## RECORDS FOR THE TASK:
##############################
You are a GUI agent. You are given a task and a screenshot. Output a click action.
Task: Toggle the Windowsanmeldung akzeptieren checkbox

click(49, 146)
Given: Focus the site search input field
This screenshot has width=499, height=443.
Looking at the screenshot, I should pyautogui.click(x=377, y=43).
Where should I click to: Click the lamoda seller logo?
##############################
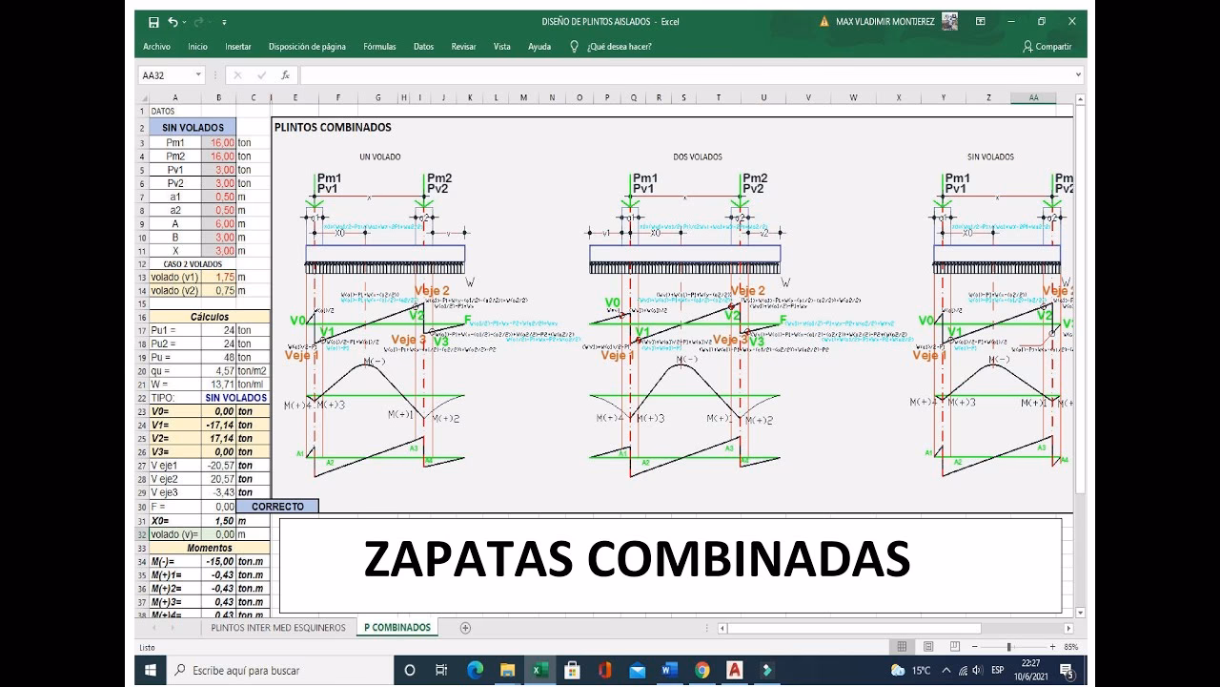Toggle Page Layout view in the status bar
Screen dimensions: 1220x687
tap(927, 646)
##############################
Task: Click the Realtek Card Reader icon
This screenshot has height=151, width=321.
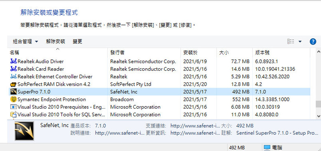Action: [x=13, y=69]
##############################
## WHAT THE TASK REQUIRES:
Every line above from the line with "You are a GUI" to the line with "Where should I", both included, must be reproduced exactly, and no other line may appear.

## ANSWER AREA:
You are a GUI agent. You are given a task and a screenshot. Output a click action.
Task: Toggle the Windowsanmeldung akzeptieren checkbox

click(49, 146)
Given: Focus the site search input field
This screenshot has width=499, height=443.
Looking at the screenshot, I should pyautogui.click(x=377, y=43).
Where should I click to: Click the lamoda seller logo?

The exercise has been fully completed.